According to her statistics on the government fleet market, the value of aftermarket product purchases are: $1.62 billion for mechanical, $1.5 billion for motor oil and fluids, $1.08 billion for vehicle exteriors and frames, $666 million for electrical (including batteries), and $625 million for electronic.

In a poll of NTEA members (53.7% distributors, 46.3% manufacturers), 74.8% said they do business with the government. She said she was surprised that the number was so low, given that government accounts will be consistent.

"They're not going to go away," she said. "They have to maintain our infrastructure. The good news is that that 25% is not excluded from the marketplace - unlike private industry, which has over the last number of years reduced the number of vendors who do business with the government. The government can't do that because it's our money. They don't have the option of excluding someone or saying, `Listen, we already have enough vendors and don't want to do business with anyone else.' So this is a marketplace that is always open to anyone that wants to do business with it."

Light-Duty, the Largest Seller The poll also revealed these numbers from those NTEA respondents who sell to government: 94.3% sell to the local level, 80.9% to the state, 61.9% to schools and colleges, 45.9% to the federal, and 39.7% to the military. And they sell to the following departments: 88.5% to public works, 71.7% to parks and recreation, 66.5% to water/wastewater, 62.8% to transportation, and 52.4% to police/fire.

Light-duty trucks account for the largest sales (40,914), followed by heavy-duty (28,743), mid-size (9,565), and medium-duty (6,862).

According to a Government Product News study, dump trucks lead the vocation list at 6,883, followed by snowplows (3,253), vans (2,788), utilities (2,296), flat beds (1,119), buses (1,076), refuse (981), tractors (784), street sweepers (570), tankers (371), sewer (181), and recycler (78).

Ross-Baker said 60-65% of all federal money is spent between July and September, before the new fiscal year begins in October. Of all the months, July is when the most money is budgeted for vehicles, and October is the busiest for issuing bids for vehicles.

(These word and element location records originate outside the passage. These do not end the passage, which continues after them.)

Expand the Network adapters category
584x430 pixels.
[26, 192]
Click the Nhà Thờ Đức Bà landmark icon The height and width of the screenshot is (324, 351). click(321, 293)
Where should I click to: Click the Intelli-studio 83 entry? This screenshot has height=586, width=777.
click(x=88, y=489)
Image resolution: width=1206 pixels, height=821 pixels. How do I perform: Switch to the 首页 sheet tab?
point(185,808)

Ross-Baker said that because government makes purchasing and budget decisions throughout the year, normal sales practices don't apply.

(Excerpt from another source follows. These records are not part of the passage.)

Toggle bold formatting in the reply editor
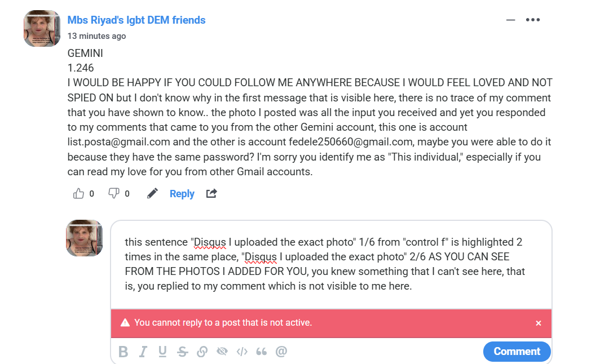609x364 pixels. pyautogui.click(x=123, y=352)
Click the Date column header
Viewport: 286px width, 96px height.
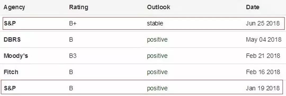[x=253, y=7]
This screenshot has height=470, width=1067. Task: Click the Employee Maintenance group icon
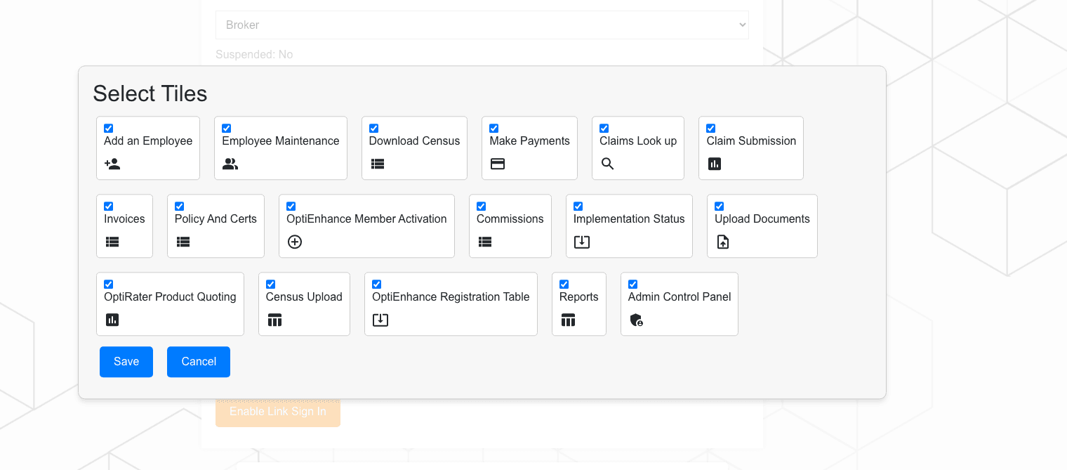click(230, 164)
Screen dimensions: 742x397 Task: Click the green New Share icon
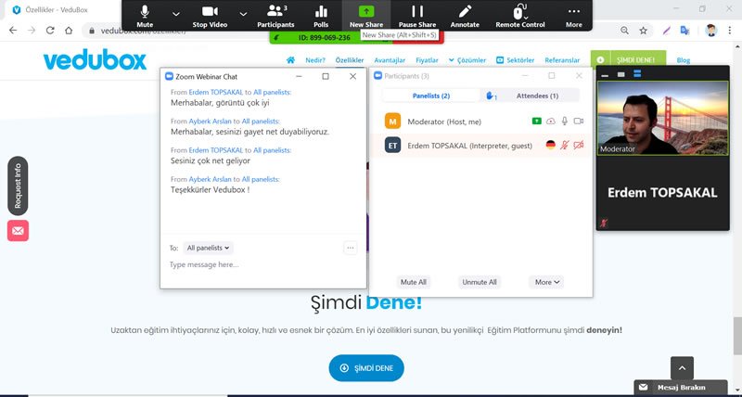[x=368, y=10]
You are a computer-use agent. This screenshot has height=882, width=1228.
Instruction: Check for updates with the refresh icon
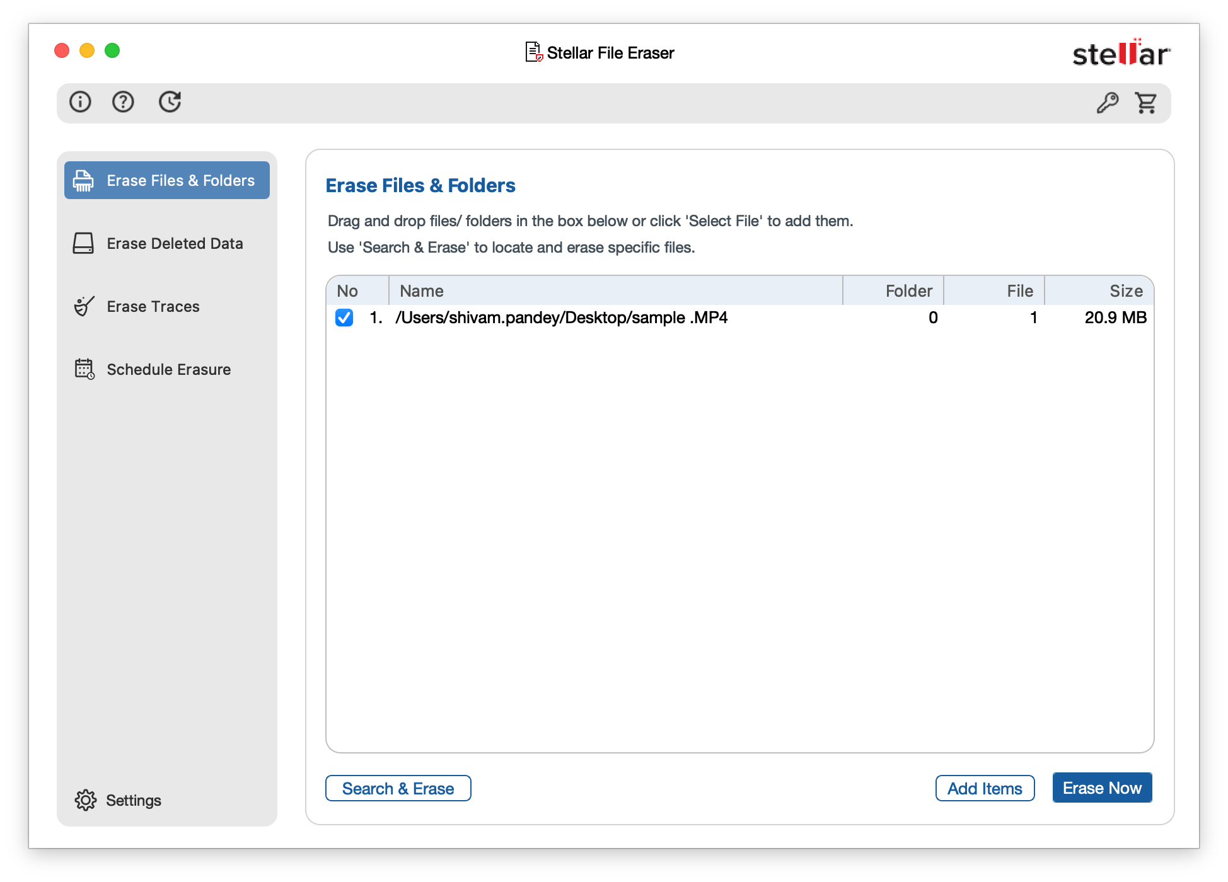click(x=169, y=101)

"Now, I've talked to a lot of sales guys who go sell to the government, and they said that typically, in years past, they knew exactly the day and time to call on any one of the jurisdictions, because everything was done at a specific time and they didn't have to see them at any other time of the year," Ross-Baker said. "That's changed in government. We ask them when they are going to replace and they say, `When it breaks down.' And that's something that they can't typically determine."

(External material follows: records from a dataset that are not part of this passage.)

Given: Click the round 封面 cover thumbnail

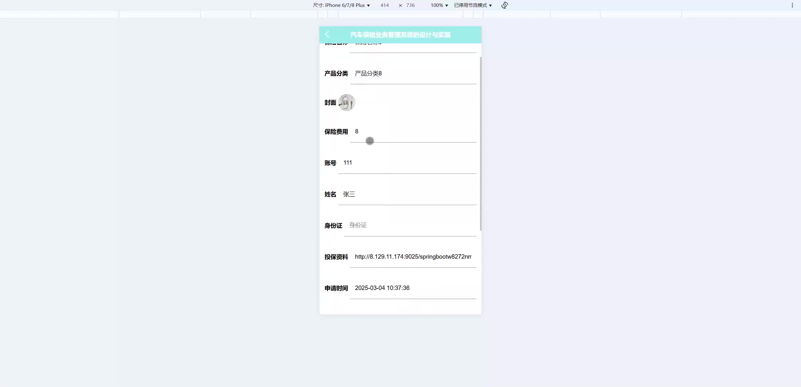Looking at the screenshot, I should point(347,102).
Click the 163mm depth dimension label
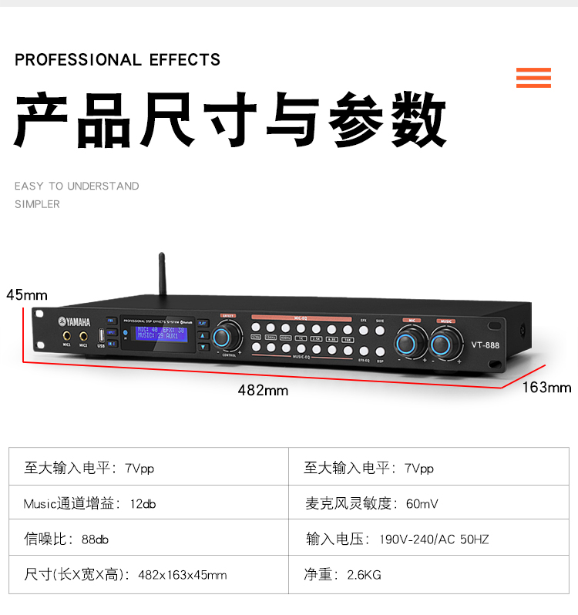 point(546,388)
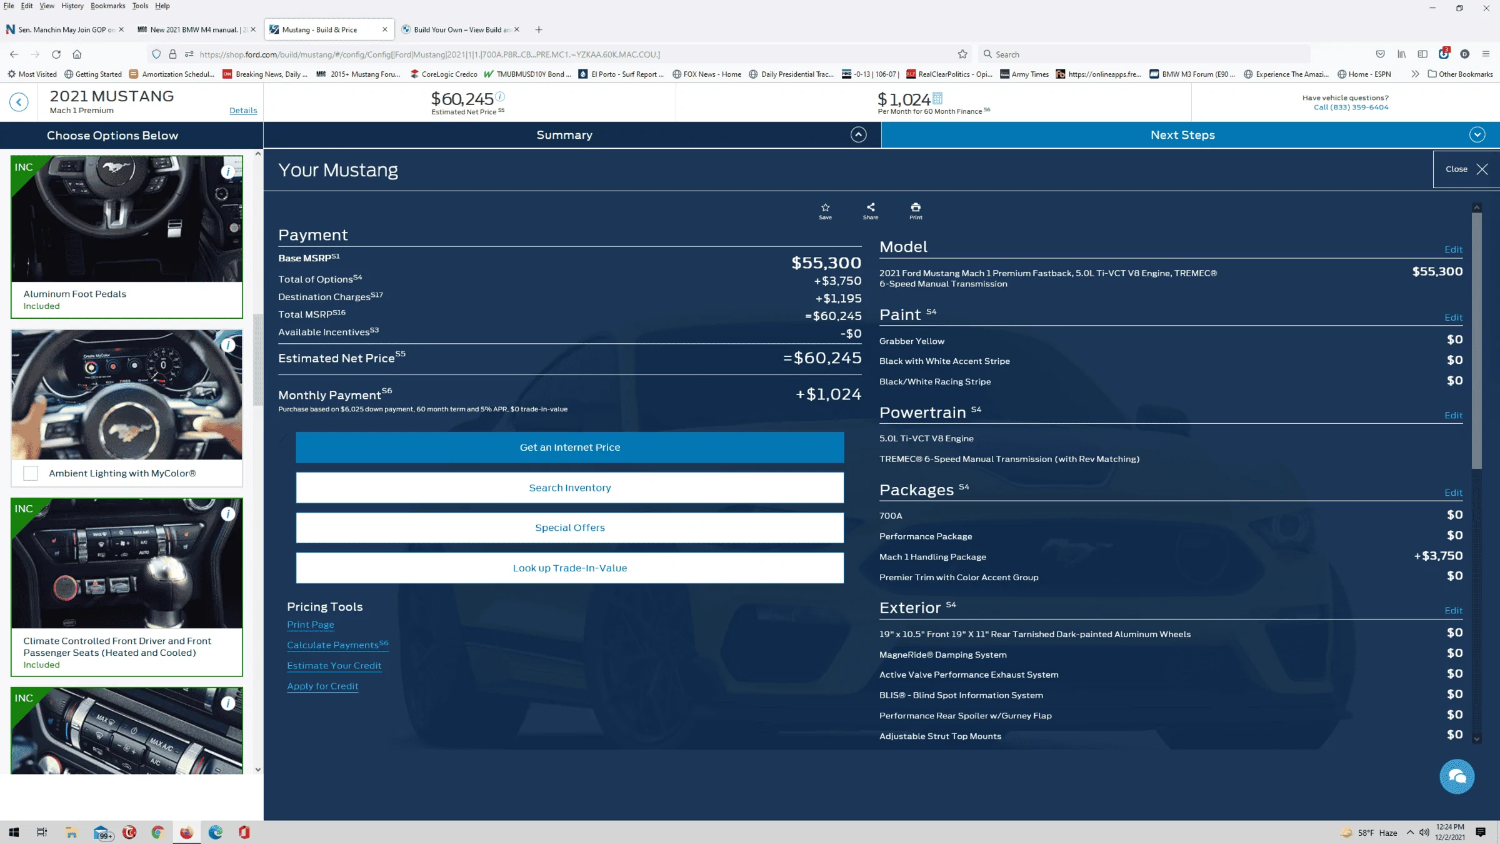1500x844 pixels.
Task: Click the payment calculator icon beside $1,024
Action: coord(938,98)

Differing Views of Importance Government respondents in the survey said the quality of the vehicle was most important, followed by price, parts availability, service, warranty, life-cycle cost, prior experience with the manufacturer, the reputation of the dealer, and the location of the dealer.

Contrast that with NTEA respondents who believe that price and direct contact with the jurisdiction are the major factors that influence the decision to purchase trucks. Quality ranked fifth, behind distributor reputation and service.

"If you look at 6,000 municipalities and 3,000 counties (that comprise the US), you cannot say `The government does ...' or `The government is ...,'" Ross-Baker said. "We've got jurisdictions that are hundreds of years old and jurisdictions that are just babies. If you think about it, you can't expect them all to be run the same. So (the NTEA's) perception has to change. Because government has changed."

How healthy is the market? She said that 57% of government respondents indicated that they have included new trucks in their 2001 fleet budgets, according to a June survey. She said there has been significant growth in Class 3, 4, 6, and 8 trucks.

In the construction market, 41% plan to increase their fleets over the next five years, and 58% plan to remain the same.

How big is the market? She said the government owns 25% of all the fleets and 28% of all the trucks - making it, in her estimation, "too big to ignore."